[<prev] [next>] [<thread-prev] [thread-next>] [day] [month] [year] [list]
Message-ID: <4e1a1878-4133-4d78-90fa-1d5bc99d179c@arm.com>
Date: Thu, 27 Jun 2024 10:27:14 +0100
From: Ryan Roberts <ryan.roberts@....com>
To: Barry Song <21cnbao@...il.com>
Cc: Zi Yan <ziy@...dia.com>, ran xiaokai <ranxiaokai627@....com>,
akpm@...ux-foundation.org, willy@...radead.org, vbabka@...e.cz,
svetly.todorov@...verge.com, ran.xiaokai@....com.cn, peterx@...hat.com,
linux-kernel@...r.kernel.org, linux-mm@...ck.org,
linux-fsdevel@...r.kernel.org, David Hildenbrand <david@...hat.com>,
Baolin Wang <baolin.wang@...ux.alibaba.com>,
Kefeng Wang <wangkefeng.wang@...wei.com>, Lance Yang <ioworker0@...il.com>
Subject: Re: [PATCH 2/2] kpageflags: fix wrong KPF_THP on non-pmd-mappable
compound pages
On 27/06/2024 10:16, Barry Song wrote:
> On Thu, Jun 27, 2024 at 8:39 PM Ryan Roberts <ryan.roberts@....com> wrote:
>>
>> On 27/06/2024 05:10, Barry Song wrote:
>>> On Thu, Jun 27, 2024 at 2:40 AM Zi Yan <ziy@...dia.com> wrote:
>>>>
>>>> On Wed Jun 26, 2024 at 7:07 AM EDT, Ryan Roberts wrote:
>>>>> On 26/06/2024 04:06, Zi Yan wrote:
>>>>>> On Tue Jun 25, 2024 at 10:49 PM EDT, ran xiaokai wrote:
>>>>>>> From: Ran Xiaokai <ran.xiaokai@....com.cn>
>>>>>>>
>>>>>>> KPF_COMPOUND_HEAD and KPF_COMPOUND_TAIL are set on "common" compound
>>>>>>> pages, which means of any order, but KPF_THP should only be set
>>>>>>> when the folio is a 2M pmd mappable THP.
>>>>>
>>>>> Why should KPF_THP only be set on 2M THP? What problem does it cause as it is
>>>>> currently configured?
>>>>>
>>>>> I would argue that mTHP is still THP so should still have the flag.

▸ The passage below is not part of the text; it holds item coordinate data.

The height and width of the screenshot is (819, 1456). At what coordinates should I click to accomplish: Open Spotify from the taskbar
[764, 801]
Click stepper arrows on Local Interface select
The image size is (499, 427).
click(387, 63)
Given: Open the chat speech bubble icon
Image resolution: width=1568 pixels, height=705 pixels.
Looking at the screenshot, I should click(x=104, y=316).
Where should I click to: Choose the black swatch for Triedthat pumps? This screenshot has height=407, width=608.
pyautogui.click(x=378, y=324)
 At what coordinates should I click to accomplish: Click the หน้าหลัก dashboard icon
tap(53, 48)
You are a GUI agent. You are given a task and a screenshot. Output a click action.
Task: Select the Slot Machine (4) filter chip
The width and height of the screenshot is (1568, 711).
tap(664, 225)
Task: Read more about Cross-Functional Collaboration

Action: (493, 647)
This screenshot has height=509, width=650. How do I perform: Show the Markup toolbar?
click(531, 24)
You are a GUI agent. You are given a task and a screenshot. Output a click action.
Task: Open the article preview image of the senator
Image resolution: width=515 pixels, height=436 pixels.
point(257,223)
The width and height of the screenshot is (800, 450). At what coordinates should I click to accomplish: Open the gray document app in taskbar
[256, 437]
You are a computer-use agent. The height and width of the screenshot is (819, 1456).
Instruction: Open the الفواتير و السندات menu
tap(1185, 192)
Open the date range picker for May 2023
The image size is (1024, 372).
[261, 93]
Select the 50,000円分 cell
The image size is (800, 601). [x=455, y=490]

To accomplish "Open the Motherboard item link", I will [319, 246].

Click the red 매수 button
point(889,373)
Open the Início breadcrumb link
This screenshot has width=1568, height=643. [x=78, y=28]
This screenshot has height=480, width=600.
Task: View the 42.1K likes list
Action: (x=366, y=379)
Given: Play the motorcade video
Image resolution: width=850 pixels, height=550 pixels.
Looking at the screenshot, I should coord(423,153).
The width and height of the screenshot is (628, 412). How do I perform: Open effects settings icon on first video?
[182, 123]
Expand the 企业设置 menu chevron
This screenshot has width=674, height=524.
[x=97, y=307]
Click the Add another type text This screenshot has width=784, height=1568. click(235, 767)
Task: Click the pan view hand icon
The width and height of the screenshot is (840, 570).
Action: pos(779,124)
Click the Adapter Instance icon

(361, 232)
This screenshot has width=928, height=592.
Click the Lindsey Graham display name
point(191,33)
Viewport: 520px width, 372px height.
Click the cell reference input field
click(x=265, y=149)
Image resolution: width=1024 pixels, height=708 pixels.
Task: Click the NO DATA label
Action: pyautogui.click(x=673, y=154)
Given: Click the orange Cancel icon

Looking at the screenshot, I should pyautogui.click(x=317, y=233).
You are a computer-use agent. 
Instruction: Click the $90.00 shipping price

And since
>>>>> these smaller mTHP sizes are disabled by default, only mTHP-aware user space
>>>>> will be enabling them, so I'll naively state that it should not cause compat
>>>>> issues as is.
>>>>>
>>>>> Also, the script at tools/mm/thpmaps relies on KPF_THP being set for all mTHP
>>>>> sizes to function correctly. So that would need to be reworked if making this
>>>>> change.
>>>>
>>>> + more folks working on mTHP
>>>>
>>>> I agree that mTHP is still THP, but we might want different
>>>> stats/counters for it, since people might want to keep the old THP counters
>>>> consistent. See recent commits on adding mTHP counters:
>>>> ec33687c6749 ("mm: add per-order mTHP anon_fault_alloc and anon_fault_fallback
>>>> counters"), 1f97fd042f38 ("mm: shmem: add mTHP counters for anonymous shmem")
>>>>
>>>> and changes to make THP counter to only count PMD THP:
>>>> 835c3a25aa37 ("mm: huge_memory: add the missing folio_test_pmd_mappable() for
>>>> THP split statistics")
>>>>
>>>> In this case, I wonder if we want a new KPF_MTHP bit for mTHP and some
>>>> adjustment on tools/mm/thpmaps.
>>>
>>> It seems we have to do this though I think keeping KPF_THP and adding a
>>> separate bit like KPF_PMD_MAPPED makes more sense. but those tools
>>> relying on KPF_THP need to realize this and check the new bit , which is
>>> not done now.
>>> whether the mTHP's name is mTHP or THP will make no difference for
>>> this case:-)
>>
>> I don't quite follow your logic for that last part; If there are 2 separate
>> bits; KPF_THP and KPF_MTHP, and KPF_THP is only set for PMD-sized THP, that
>> would be a safe/compatible approach, right? Where as your suggestion requires
>> changes to existing tools to work.
>
> Right, my point is that mTHP and THP are both types of THP. The only difference
> is whether they are PMD-mapped or PTE-mapped. Adding a bit to describe how
> the page is mapped would more accurately reflect reality. However, this change
> would disrupt tools that assume KPF_THP always means PMD-mapped THP.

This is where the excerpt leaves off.